One artist who has become a fixture at the sale for the past five years is Boise resident Wes Phipps. "The sale wouldn't be the same without him," said Kaiser, pointing to a 3-foot-tall vibrant blue rooster, one of the metal lawn ornaments Phipps is selling this weekend. Phipps said he participates because he loves the experience and supporting the museum.

"I think that my stuff complements what they have down there. It's kind of for them. I just enjoy helping out."

Joseph Cowman will be among this year's 30 first-time artists. Having heard about the sale from his wife, Cowman felt the sale would be a great debut for his quirky watercolors.

"I just felt like the museum was a great place to show my work. It seemed like good exposure in a really respected area. Hopefully there will be a lot of traffic and a lot of people will see it."

Rowett said the artists often comment about how practical the event is for them. The Societe only charges a $25 fee to submit items to the jury and keeps a relatively low percentage of the selling price. "It's really good because the sale is only taking a 30 percent commission.

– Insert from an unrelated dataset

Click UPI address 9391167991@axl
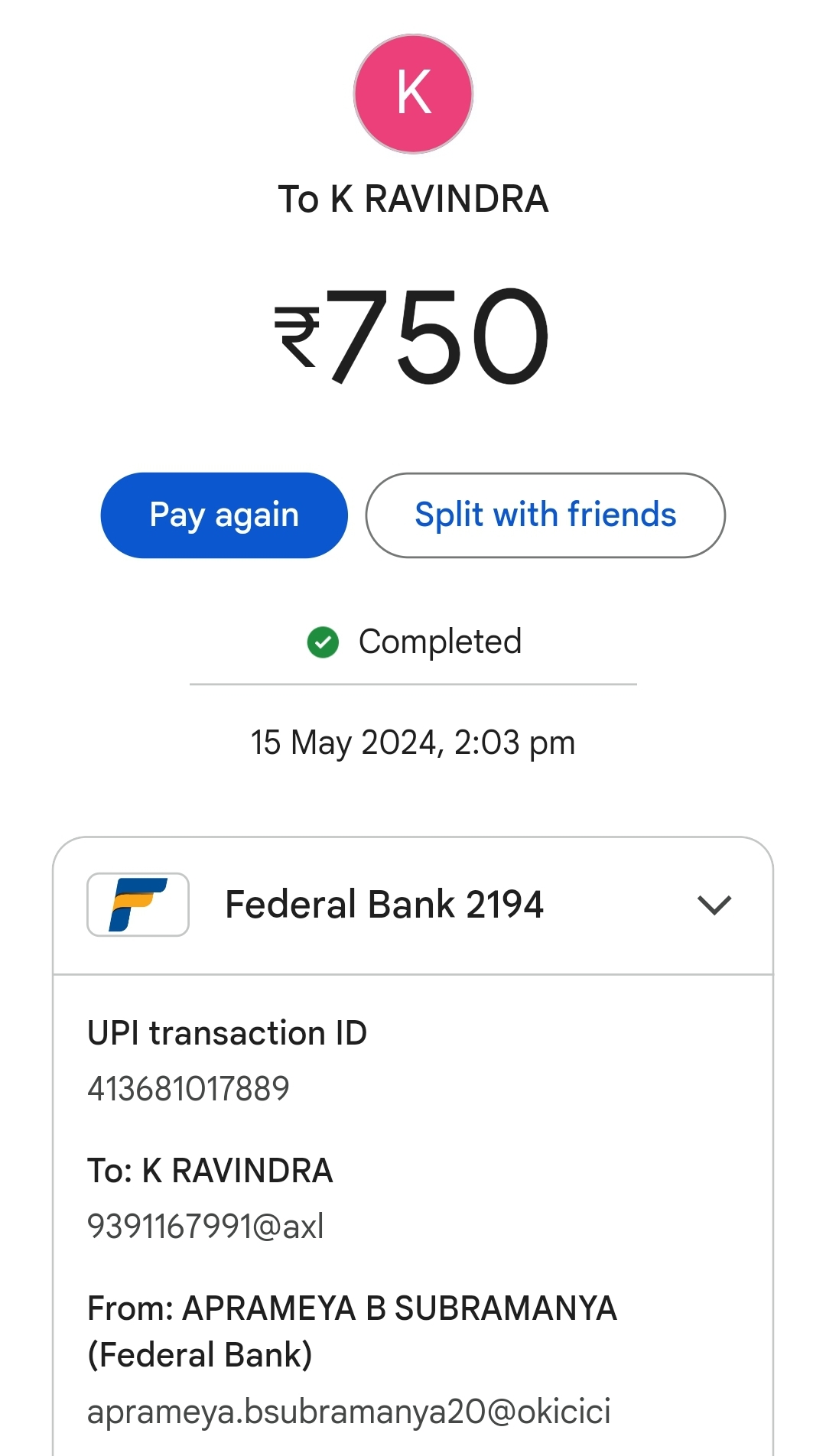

Galleries are usually taking 40 to 50 percent, so that right there is a huge benefit," Cowman said.

Buyers who want to help, but spend less on gifts can find small ornaments and toys for $10 or less. Buyers who want to spend more, can attend the Premiere Night Party, which is open to the public for the first time this year, on November 7 for a $20 per person entry fee.

This is also the first year the sale has had competition. There are more Christmas bazaars and rummage sales happening this year than any year before. Plus, there is a Boise State football game and a parade that coincide with sale times.

"I think this could benefit us," said Kaiser. "It would be easy for people to stop by the sale on their way to the parade or the game."

Either way, Societe volunteers have high hopes. "Every year is different," said Rowett, "What we sell, what we make, who comes." Hopefully this year will be the best sale so far.

Beaux Arts Societe Holiday Sale, Nov. 9-11, 10 a.m. to 6 p.m. Boise Art Museum, 670 Julia Davis Dr., 208-345-8330.